After much planning and lots of fundraising, Brother Marie-Victorin proudly opened his garden in 1931. In a city affected by the Great Depression, the religious man hired many of Montréal’s out-of-work citizens to plant and build the garden, providing them with much-needed wages. Renowned horticulturist Henry Teuscher led the team.
The mission of Teuscher and Brother Marie was to “conserve, develop and present to the public living plant collections, pursue research activities, and educate Montréal citizens and all visitors in botany and horticulture”.
About the Garden
Montréal’s Botanic Garden covers a whopping 75 hectares (185 acres) and boasts more than 22,000 different varieties of plants. There are thirty-one specialized segments at this garden, meaning that regardless of the time of year you visit, you’ll see something abloom.
There’s so much to see here that you’ll want to be sure to allocate the better part of a day to complete your tour. Ten greenhouses are home to desert and tropical plants that you’ll likely never see growing outdoors in Canada. Each greenhouse has a specific theme and there are about 12,000 species total inside these conservatories.
The outdoor gardens are breathtaking. Of special note is the Chinese Garden, opened in 1991 as a joint venture between Montréal and Shanghai. Inspired by the gardens of the Ming Dynasty, you’ll find the four major elements of a Chinese Garden here – plants, water, stones, and architecture.
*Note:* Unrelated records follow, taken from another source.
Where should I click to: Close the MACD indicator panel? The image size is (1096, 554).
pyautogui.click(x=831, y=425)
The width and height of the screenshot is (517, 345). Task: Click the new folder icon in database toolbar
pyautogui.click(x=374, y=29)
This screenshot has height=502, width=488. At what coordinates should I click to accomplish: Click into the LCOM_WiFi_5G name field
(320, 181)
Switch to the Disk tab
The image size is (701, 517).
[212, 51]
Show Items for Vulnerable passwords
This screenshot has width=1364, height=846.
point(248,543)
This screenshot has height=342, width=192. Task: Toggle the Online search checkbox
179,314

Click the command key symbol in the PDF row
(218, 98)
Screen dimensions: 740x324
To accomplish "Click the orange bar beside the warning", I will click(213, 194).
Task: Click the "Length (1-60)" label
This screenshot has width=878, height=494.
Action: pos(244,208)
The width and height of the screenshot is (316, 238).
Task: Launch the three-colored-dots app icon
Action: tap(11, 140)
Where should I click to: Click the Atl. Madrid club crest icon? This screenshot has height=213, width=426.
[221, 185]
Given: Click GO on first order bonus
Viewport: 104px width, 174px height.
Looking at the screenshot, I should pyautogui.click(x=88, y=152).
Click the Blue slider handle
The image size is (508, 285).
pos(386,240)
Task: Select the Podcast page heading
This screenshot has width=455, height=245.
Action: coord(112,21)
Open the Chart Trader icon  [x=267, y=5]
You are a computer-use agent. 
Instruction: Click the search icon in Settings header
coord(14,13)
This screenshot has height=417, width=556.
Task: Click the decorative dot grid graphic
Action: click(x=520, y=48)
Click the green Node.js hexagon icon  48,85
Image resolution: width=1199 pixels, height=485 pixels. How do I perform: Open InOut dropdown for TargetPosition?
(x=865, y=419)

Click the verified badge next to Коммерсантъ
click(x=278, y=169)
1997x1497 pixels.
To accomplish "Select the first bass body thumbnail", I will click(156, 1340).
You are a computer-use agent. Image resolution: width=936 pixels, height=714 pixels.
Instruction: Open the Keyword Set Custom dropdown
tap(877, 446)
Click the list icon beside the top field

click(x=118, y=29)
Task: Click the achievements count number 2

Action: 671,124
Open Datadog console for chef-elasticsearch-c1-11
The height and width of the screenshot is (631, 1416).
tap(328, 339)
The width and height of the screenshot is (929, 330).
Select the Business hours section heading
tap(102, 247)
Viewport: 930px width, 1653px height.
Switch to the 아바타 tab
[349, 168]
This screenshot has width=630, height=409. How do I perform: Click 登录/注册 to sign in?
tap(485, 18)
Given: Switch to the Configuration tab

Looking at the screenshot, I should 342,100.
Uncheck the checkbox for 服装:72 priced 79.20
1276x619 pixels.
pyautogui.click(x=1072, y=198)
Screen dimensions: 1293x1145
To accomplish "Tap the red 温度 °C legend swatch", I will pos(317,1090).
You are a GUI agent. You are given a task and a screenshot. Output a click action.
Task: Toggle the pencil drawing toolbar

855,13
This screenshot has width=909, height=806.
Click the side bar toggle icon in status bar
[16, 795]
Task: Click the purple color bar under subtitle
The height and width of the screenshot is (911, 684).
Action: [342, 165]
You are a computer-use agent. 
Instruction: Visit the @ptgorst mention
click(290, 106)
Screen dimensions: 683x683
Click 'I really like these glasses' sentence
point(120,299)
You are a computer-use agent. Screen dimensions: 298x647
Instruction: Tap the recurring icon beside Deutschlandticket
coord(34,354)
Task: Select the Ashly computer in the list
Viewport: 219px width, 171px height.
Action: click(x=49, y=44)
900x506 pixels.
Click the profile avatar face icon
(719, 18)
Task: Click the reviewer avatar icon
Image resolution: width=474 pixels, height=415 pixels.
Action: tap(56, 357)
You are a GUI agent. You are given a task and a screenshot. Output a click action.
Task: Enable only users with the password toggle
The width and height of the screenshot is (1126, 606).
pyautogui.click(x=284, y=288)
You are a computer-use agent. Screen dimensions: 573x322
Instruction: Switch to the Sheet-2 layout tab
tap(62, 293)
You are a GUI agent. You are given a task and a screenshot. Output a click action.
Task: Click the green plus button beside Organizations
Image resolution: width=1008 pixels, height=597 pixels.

Opened in 1988, the Japanese Garden is another great garden. Inspired by the traditional art of Japanese landscaping, the garden contains the elements of stone, water and plants, similar to the Chinese garden. Amidst the garden, guests can visit the Japanese Pavilion, which pays homage to Japanese culture and art and includes a tea room, outdoor bonsai garden, a Zen garden, and a number of fascinating exhibits.
Some other gardens of note are the Alpine Garden, the Rose Garden, the First Nations Garden and the Leslie Hancock Garden, a garden with rhododendrons and azaleas.
If you like bugs, visit the on-site Insectarium, which claims to house the world’s most beautiful insects. If you’re there at the right time of the year, you can even do some “insect tasting”!